• **Directions for this task**
Please copy exactly the part of the records below that opens with the line containing "Task: Click the" and closes with the line containing "Task: Click author name 出云霓裳", leaving out any pictures.

• **Records for this task**
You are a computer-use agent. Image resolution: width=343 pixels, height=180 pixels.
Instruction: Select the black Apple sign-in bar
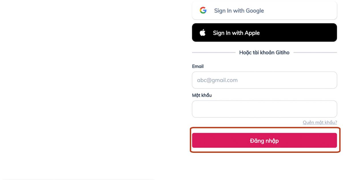[264, 33]
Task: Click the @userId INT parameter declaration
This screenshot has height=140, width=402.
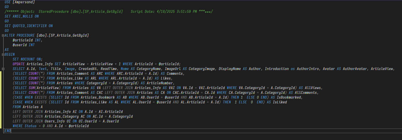Action: click(x=24, y=45)
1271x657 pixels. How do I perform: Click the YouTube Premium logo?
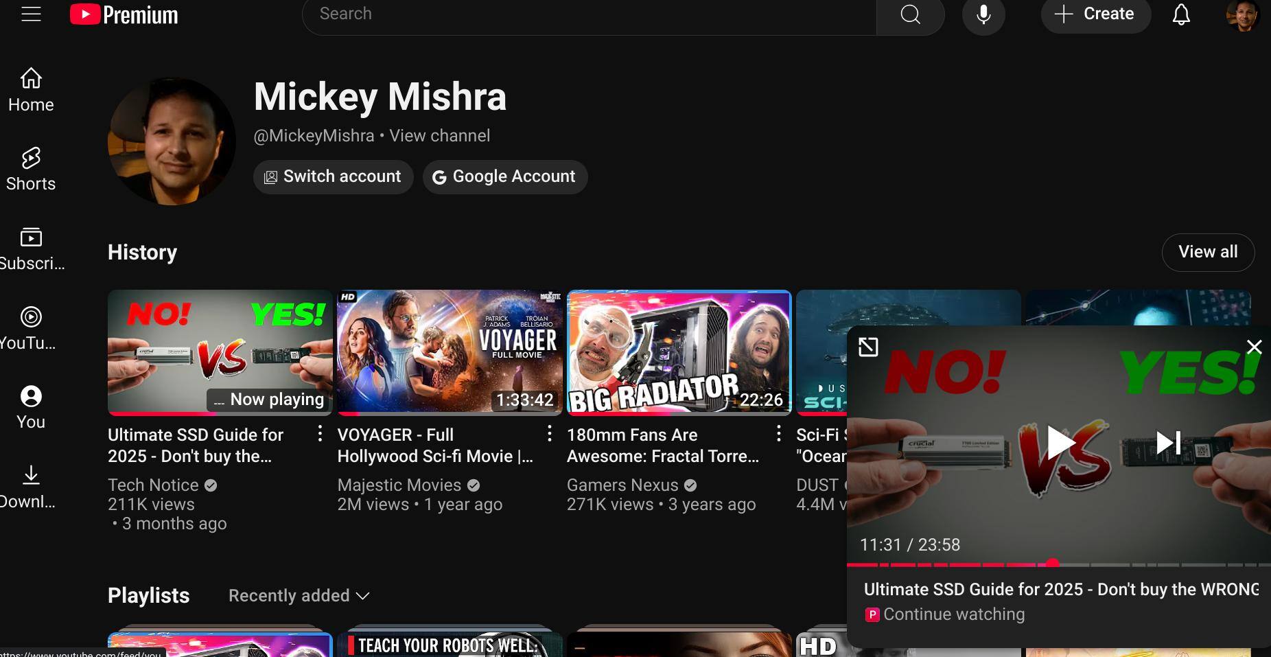pos(124,14)
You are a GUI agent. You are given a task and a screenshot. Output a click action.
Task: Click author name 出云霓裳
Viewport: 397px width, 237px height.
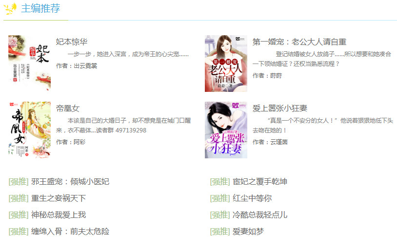(x=85, y=66)
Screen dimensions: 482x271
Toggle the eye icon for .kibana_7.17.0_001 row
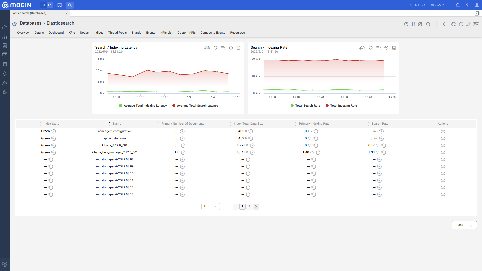pyautogui.click(x=443, y=145)
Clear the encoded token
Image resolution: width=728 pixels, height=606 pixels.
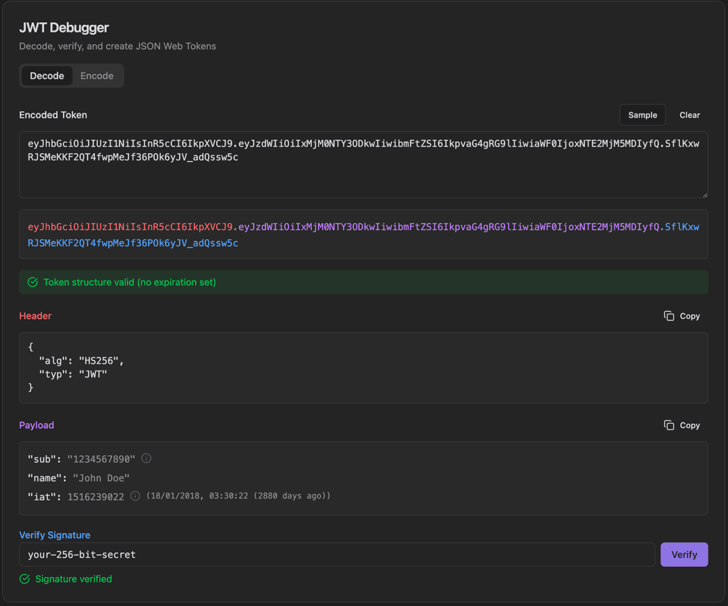(690, 115)
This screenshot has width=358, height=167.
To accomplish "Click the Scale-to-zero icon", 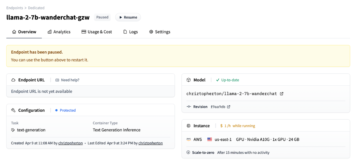I will [188, 152].
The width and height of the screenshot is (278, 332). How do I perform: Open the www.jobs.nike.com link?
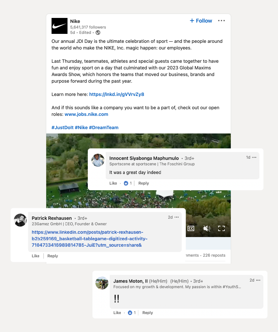click(x=86, y=114)
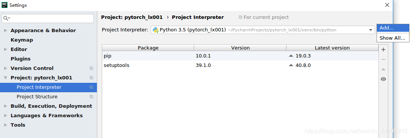The image size is (411, 138).
Task: Select the setuptools package row
Action: [x=240, y=65]
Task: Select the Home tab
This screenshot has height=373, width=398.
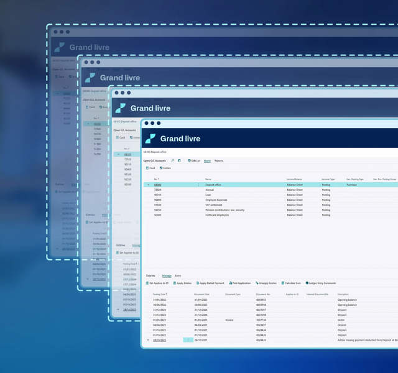Action: pos(207,161)
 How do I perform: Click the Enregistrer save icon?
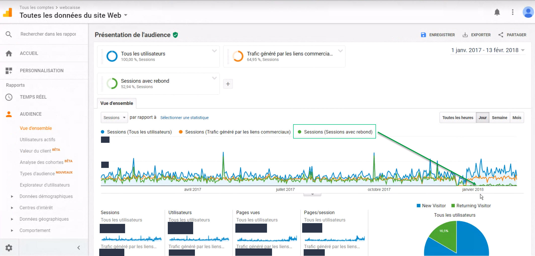tap(423, 35)
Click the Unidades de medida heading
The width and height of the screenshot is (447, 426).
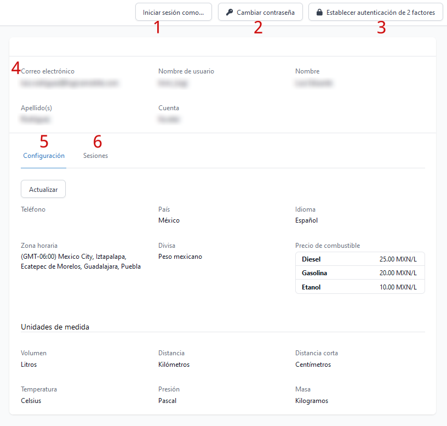(x=55, y=327)
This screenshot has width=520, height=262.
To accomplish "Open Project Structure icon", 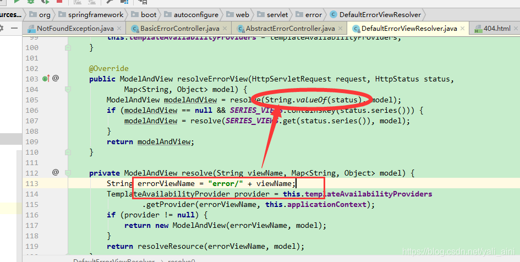I will [124, 1].
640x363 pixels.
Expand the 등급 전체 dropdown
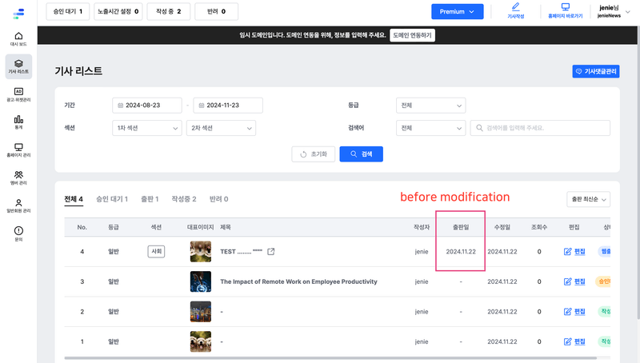pyautogui.click(x=430, y=106)
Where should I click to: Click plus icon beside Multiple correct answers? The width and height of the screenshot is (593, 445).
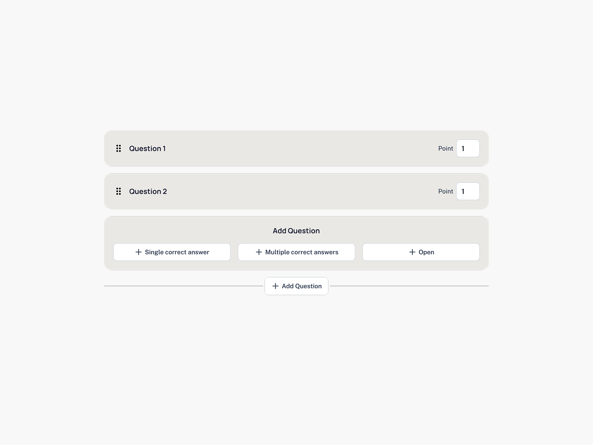coord(259,252)
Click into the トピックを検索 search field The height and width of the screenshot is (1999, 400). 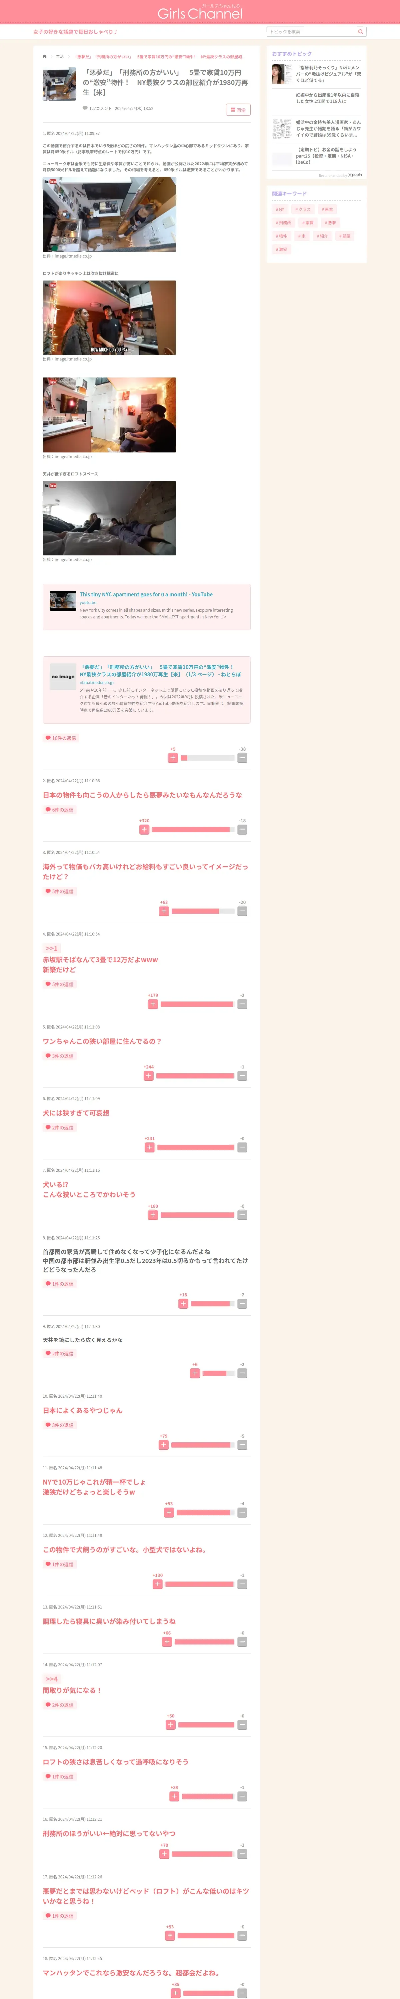[x=311, y=32]

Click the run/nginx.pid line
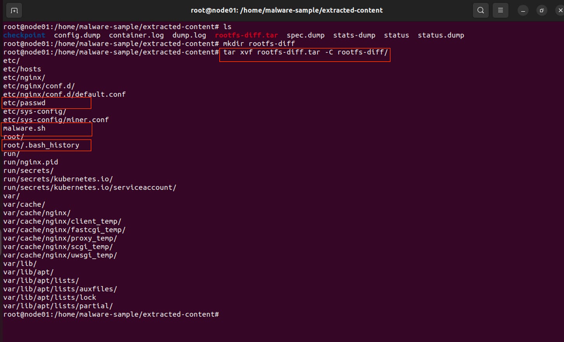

• **Answer to this task**
Task: Click the @userId INT parameter declaration
This screenshot has height=140, width=402.
Action: click(x=24, y=45)
1271x657 pixels. How do I perform: Click the YouTube Premium logo?
pos(124,14)
You are a GUI agent. You are given a task and a screenshot. Output a click action.
Task: Click author name 出云霓裳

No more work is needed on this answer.